Your child’s well-being is your biggest concern and their oral hygiene is an important part of their overall health. Taking care of your child’s teeth and gums begins with you – – you can set them on the right path for a lifetime of excellent oral hygiene.
Babies are born with all their teeth – you can’t see them because they are hidden in the gums. Baby teeth start to break through the gums around 6 months but it is important to start good oral care for infants even before the first tooth comes in. From healthy gums come healthy teeth. Part of the routine you should follow with your infant is wiping your baby’s gums with a soft washcloth after feeding. This helps remove the bacteria that can cause tooth decay. Once they begin to erupt, brush teeth twice a day with a fluoride toothpaste in an amount no more than a smear the size of a grain of rice – use a soft-bristle toothbrush. Take the bottle away after your child finishes drinking to prevent baby bottle tooth decay. Baby bottle tooth decay can happen when babies drink milk, formula, or juice from bottles over long periods of time or fall asleep with the bottle. Schedule your child’s first dental appointment before their first birthday or after his or her first baby tooth is visible, whichever comes first.
As kids grow up, their oral hygiene habits should grow with them.
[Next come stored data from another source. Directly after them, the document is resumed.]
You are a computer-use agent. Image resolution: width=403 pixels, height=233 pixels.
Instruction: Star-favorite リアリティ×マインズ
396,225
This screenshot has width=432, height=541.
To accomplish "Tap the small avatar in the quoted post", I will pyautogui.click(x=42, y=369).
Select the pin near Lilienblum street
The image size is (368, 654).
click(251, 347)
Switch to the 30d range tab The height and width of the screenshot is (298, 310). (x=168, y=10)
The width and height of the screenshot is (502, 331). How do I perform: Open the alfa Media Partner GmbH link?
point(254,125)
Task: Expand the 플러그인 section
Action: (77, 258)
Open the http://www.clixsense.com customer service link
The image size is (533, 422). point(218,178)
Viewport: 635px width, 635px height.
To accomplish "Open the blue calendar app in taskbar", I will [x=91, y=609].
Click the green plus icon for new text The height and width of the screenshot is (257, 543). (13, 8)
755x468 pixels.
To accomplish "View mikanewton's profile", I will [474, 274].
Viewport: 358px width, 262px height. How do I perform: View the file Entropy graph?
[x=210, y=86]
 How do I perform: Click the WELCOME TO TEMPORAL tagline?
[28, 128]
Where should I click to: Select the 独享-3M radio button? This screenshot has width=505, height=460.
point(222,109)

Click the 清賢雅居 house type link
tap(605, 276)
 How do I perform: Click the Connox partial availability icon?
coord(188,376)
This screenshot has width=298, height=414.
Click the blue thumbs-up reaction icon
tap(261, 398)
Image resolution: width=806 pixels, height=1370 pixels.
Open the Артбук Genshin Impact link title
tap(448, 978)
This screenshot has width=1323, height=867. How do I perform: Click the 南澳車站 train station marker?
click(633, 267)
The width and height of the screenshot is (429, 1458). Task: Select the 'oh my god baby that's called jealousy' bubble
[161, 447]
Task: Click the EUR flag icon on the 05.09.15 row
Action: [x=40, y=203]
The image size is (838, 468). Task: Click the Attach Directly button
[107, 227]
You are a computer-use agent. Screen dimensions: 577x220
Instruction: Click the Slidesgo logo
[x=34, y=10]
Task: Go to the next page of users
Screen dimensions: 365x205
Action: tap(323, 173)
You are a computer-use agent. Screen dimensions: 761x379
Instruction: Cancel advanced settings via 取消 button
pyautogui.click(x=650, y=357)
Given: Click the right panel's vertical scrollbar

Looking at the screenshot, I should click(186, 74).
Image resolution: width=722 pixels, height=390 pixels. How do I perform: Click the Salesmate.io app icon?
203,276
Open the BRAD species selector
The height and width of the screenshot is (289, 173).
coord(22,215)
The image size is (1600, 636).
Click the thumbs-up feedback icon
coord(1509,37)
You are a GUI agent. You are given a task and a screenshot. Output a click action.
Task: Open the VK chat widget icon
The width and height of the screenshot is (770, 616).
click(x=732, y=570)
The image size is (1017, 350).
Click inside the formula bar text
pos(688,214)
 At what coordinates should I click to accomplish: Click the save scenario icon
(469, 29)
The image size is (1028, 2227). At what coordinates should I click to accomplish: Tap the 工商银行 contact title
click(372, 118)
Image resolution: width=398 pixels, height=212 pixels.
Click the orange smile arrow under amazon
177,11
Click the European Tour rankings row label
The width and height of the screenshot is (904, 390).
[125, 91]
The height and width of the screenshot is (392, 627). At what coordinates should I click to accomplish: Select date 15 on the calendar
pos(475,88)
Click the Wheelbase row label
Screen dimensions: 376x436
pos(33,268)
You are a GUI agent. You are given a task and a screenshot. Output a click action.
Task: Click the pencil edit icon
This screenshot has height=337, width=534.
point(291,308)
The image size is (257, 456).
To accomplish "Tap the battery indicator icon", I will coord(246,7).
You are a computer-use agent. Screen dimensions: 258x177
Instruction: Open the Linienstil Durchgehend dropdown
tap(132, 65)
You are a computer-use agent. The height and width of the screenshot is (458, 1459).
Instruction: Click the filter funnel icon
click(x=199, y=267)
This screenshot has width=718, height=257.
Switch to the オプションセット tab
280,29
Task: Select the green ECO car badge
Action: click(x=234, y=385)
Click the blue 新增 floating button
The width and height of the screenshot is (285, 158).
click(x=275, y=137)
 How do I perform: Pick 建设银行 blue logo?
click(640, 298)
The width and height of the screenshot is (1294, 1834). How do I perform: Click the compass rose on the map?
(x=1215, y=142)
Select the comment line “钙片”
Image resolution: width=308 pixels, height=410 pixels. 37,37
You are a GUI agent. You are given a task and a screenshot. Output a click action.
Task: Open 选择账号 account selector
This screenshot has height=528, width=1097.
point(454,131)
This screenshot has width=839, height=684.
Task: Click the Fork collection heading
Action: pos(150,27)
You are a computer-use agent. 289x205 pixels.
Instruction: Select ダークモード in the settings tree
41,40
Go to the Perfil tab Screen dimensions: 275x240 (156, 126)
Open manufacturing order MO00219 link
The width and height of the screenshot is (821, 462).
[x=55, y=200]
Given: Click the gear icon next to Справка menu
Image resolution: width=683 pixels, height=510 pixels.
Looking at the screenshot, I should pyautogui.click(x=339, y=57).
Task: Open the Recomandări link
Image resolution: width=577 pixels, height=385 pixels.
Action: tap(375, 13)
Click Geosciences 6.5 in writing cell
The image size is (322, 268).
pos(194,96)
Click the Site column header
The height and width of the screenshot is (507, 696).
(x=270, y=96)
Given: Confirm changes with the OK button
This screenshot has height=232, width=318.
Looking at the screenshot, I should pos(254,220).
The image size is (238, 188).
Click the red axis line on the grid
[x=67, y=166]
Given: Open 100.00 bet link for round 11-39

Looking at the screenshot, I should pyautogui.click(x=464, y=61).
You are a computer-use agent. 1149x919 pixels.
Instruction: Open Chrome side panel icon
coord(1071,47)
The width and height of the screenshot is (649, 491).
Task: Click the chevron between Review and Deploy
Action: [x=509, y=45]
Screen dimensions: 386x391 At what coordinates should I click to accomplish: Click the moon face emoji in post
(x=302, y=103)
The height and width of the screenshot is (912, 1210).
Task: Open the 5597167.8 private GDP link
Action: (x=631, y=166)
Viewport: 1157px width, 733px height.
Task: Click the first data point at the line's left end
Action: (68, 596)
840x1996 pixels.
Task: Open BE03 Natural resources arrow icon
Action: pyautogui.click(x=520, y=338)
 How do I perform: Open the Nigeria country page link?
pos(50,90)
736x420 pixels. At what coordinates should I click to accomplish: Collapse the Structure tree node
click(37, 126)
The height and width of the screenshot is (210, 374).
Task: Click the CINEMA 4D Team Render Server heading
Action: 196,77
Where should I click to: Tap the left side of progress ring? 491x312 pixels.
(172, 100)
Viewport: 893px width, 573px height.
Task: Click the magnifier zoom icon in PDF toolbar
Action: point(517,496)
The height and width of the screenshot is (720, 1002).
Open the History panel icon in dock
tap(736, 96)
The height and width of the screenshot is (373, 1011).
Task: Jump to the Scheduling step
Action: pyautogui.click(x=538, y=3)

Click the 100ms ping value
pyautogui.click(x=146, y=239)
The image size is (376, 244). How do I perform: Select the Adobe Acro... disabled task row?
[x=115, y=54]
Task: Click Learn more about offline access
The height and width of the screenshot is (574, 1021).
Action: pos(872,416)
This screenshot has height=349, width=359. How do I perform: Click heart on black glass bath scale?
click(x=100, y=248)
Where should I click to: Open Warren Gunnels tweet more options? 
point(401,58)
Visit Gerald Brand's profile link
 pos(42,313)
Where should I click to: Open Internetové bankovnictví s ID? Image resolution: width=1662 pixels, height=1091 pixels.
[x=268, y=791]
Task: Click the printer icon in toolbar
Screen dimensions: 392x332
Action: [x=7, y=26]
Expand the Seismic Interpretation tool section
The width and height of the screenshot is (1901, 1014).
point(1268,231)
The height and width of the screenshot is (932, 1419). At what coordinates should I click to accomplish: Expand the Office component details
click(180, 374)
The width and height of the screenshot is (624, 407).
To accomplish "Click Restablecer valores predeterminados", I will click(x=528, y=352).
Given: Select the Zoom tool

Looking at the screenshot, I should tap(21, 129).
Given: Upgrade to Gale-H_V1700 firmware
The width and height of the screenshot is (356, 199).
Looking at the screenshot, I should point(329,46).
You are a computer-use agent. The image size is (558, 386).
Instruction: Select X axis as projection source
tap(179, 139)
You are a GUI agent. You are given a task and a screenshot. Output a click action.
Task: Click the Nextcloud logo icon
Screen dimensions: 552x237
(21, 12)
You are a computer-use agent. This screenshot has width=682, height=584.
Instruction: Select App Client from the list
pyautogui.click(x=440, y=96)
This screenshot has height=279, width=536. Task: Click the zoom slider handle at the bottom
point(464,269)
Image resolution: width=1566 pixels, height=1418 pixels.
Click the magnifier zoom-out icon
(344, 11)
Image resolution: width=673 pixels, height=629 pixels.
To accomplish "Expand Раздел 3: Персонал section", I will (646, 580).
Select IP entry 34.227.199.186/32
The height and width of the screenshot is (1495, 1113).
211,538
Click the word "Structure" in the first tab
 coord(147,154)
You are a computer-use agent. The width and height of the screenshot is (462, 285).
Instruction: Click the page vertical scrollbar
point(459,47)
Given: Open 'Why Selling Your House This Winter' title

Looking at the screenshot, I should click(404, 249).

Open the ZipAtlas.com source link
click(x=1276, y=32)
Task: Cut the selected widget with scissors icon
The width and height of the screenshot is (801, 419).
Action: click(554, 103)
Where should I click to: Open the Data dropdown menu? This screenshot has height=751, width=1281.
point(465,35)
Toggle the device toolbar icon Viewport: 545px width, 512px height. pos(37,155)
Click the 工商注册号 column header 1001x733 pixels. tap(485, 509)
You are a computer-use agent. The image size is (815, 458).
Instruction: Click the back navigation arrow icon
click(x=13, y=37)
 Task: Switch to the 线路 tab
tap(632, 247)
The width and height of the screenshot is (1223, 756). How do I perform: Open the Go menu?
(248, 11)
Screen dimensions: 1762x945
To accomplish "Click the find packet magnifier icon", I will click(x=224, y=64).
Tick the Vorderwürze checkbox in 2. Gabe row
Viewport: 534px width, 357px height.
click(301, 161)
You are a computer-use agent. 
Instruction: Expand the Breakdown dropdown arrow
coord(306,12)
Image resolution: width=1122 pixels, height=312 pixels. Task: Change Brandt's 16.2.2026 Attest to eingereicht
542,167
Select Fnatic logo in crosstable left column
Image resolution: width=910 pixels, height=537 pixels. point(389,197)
Kids have all their baby teeth by the age of 3. These are called primary teeth. Baby teeth start falling out around age 6; that’s when the permanent, or adult, teeth start coming in. Gaps between baby teeth are normal. They make room for the permanent teeth. Most permanent teeth come in by age 13.
To establish the best oral hygiene for your child, use a pea-sized amount of fluoride toothpaste and make sure your child spits it out after brushing, be sure your child brushes for at least 2 minutes twice a day. Start flossing as soon as teeth touch, or even earlier to help build good habits. You can help your child brush and floss, and remind them to pay attention to the back teeth. Make sure to visit the dentist every 6 months.
As children grow older and more of their permanent teeth come in, a rigorous daily dental hygiene routine is essential to keeping teeth and gums healthy. However, it can be difficult to keep preteens interested in their oral care. It can be helpful to remind them that good oral care can help them look and feel better since they generally care about their appearance. Remind them to brush twice a day with a fluoride toothpaste for a full two minutes which not only fights cavities and strengthens teeth, but also gives older kids the confidence of having fresh breath. A power toothbrush might make brushing more fun for preteens. Flossing is extremely important at this point as most permanent teeth have erupted and cleaning between them will help prevent cavities and keep their mouth fresh. Encourage children who play sports to wear a mouth guard to protect their teeth from injuries. Make sure kids who wear braces use a power brush and floss very thoroughly to avoid white spots on teeth when braces come off.